Arity (an Allstate subsidiary) provides us tech that powers our crash
detection service (think Onstar for your phone - we dispatched 10k ambulances
last year) and other driving features. Arity also scores our drivers, like a
credit score for your driving. But, this is extremely different than selling
your data.

Arity does not know who these people are - they get a set of limited
information which is not tied to an indvidual. They then take that information
and match it with insurance offers based on a number of factors, but who that
person is, or there forward looking behavior is never connected back. They
don't have the legal right (or even the reasonable technical ability based on
the data we give them) and the offers are not tied to an individual.

The insurance offers are similar to what Credit Karma does with your credit
score. You go to Credit Karma, you give them your social and some seriously
sensitive info, and then they match you with offers. They are NOT selling your
info to credit card companies in the same way we are not selling your info to
insurance companies. There is very little difference.

To the technical piece, I guess they could theoretically reverse engineer
people from our data, but that is like say anyone who uses say Amplitude or
some metrics provider could be selling your data to insurance companies. All
of us developers use a number of 3rd party services that we are trusting to be
shepherds of private information. In this case one of our third party
providers is an insurer. So you could argue they have more incentive to breach
to contract, but they would really get no benefit from that because a) we
would sue the to oblivion and b) do you really think they could get insurance
commissioners to allow them to price on stolen data?

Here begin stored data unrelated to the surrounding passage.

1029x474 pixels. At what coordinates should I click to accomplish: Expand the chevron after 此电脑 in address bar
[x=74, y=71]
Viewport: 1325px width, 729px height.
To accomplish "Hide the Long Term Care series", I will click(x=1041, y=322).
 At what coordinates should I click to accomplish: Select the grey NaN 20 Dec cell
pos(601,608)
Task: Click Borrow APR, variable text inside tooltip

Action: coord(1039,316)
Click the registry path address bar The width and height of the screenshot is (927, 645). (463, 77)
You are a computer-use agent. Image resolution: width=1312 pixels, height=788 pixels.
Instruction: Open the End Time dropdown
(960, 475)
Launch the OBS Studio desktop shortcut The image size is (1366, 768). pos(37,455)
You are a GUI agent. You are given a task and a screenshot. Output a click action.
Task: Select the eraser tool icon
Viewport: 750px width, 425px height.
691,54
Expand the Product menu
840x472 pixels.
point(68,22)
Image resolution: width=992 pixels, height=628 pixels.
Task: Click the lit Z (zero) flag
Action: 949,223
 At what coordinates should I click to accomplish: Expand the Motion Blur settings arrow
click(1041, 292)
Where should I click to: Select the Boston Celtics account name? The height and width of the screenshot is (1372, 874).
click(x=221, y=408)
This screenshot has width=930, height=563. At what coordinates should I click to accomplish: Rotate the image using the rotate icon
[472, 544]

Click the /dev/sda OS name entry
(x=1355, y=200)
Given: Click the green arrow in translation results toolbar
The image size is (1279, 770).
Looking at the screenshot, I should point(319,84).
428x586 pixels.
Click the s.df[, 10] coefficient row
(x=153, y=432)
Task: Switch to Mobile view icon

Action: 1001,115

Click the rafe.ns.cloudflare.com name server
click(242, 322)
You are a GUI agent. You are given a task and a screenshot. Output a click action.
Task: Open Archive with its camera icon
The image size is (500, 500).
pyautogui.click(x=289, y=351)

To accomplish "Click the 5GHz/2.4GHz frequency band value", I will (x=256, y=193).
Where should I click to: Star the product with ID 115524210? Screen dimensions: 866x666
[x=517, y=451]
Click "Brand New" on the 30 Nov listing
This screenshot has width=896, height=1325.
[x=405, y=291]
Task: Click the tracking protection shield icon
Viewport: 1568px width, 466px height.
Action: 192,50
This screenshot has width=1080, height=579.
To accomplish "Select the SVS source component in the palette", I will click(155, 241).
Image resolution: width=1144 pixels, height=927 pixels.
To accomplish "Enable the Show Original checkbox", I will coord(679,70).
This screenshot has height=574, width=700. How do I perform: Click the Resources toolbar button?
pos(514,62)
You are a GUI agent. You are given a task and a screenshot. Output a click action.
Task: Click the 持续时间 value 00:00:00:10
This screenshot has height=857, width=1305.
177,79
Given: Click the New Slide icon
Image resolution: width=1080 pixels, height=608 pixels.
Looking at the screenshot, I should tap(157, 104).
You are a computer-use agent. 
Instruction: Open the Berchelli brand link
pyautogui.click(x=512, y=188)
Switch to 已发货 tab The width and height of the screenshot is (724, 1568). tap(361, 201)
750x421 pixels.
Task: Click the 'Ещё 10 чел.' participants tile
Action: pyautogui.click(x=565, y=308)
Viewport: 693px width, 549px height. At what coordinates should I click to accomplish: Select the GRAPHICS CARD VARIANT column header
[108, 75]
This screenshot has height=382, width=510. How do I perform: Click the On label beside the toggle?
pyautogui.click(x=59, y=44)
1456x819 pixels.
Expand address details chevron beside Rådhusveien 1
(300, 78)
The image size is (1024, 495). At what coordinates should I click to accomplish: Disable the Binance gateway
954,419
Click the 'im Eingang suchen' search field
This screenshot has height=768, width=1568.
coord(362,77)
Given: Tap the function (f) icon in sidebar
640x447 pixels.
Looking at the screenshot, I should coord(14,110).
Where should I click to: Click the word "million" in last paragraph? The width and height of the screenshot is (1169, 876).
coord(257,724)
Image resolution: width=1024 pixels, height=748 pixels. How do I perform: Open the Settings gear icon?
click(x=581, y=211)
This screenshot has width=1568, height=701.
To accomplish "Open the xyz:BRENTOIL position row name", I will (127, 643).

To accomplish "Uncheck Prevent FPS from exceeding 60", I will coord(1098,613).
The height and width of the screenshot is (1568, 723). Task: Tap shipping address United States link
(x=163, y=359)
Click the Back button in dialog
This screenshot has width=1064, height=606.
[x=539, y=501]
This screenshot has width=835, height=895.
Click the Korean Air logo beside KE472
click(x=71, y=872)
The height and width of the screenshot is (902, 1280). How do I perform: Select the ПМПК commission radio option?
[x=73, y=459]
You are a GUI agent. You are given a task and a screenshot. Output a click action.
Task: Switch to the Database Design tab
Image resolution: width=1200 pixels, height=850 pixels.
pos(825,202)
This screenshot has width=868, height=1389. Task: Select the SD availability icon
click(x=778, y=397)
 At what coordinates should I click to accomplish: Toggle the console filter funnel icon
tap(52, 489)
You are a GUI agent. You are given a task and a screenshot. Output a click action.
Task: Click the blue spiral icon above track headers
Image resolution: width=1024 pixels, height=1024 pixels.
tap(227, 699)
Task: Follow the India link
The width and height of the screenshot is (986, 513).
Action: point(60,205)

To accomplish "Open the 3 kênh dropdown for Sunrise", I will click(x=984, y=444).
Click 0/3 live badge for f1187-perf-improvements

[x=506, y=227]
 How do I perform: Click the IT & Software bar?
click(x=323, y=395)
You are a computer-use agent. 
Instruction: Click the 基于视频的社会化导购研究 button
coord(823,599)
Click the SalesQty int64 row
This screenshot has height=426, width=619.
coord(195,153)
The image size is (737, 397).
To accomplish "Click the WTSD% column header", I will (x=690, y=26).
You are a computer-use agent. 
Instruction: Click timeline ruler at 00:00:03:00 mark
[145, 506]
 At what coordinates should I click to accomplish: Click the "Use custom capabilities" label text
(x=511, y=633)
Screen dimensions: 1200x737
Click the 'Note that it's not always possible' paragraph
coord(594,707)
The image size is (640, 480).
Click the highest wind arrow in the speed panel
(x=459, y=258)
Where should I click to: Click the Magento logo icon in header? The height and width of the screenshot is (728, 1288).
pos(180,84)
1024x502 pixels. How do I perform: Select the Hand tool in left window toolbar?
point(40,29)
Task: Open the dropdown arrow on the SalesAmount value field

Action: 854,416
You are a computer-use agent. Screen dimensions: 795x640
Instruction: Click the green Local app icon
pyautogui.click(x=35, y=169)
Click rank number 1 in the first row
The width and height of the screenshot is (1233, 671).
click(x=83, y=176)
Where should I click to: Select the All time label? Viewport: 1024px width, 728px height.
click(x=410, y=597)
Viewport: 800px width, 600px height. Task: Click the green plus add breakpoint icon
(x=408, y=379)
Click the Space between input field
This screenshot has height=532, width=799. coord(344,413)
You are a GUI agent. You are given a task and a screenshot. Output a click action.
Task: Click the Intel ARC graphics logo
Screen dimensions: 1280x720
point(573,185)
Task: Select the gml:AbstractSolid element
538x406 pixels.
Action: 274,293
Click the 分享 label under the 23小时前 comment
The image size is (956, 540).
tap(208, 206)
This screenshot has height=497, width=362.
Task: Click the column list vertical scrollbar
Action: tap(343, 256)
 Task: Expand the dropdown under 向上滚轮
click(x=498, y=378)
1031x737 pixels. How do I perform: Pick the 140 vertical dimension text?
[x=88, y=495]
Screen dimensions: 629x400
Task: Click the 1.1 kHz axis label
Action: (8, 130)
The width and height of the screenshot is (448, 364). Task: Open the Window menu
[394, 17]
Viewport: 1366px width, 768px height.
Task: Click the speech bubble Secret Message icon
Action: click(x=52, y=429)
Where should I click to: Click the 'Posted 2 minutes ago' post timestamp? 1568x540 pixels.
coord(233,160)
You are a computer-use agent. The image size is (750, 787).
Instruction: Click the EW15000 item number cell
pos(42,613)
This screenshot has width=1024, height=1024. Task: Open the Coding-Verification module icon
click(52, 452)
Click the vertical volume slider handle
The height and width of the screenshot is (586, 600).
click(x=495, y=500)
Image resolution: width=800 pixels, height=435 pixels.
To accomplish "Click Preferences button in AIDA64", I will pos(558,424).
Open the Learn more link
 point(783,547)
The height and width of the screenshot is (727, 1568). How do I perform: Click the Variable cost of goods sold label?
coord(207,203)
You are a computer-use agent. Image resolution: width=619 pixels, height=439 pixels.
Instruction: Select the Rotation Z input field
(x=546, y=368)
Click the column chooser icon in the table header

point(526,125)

As mentioned above we are extremely transparent about all this. It is
explained at sign up. We push the information to our users. We give them a
privacy center which goes through all of this in non-legalese. User can opt
out of anything they want and we don't degrade the service intentionally (e.g.
if you opt out of the connection to Arity we literally can't power the
features). We even let free users opt out of the targeted promotions.

Some people may still not like this but we do not do corporate speak and we do
not try to hide anything.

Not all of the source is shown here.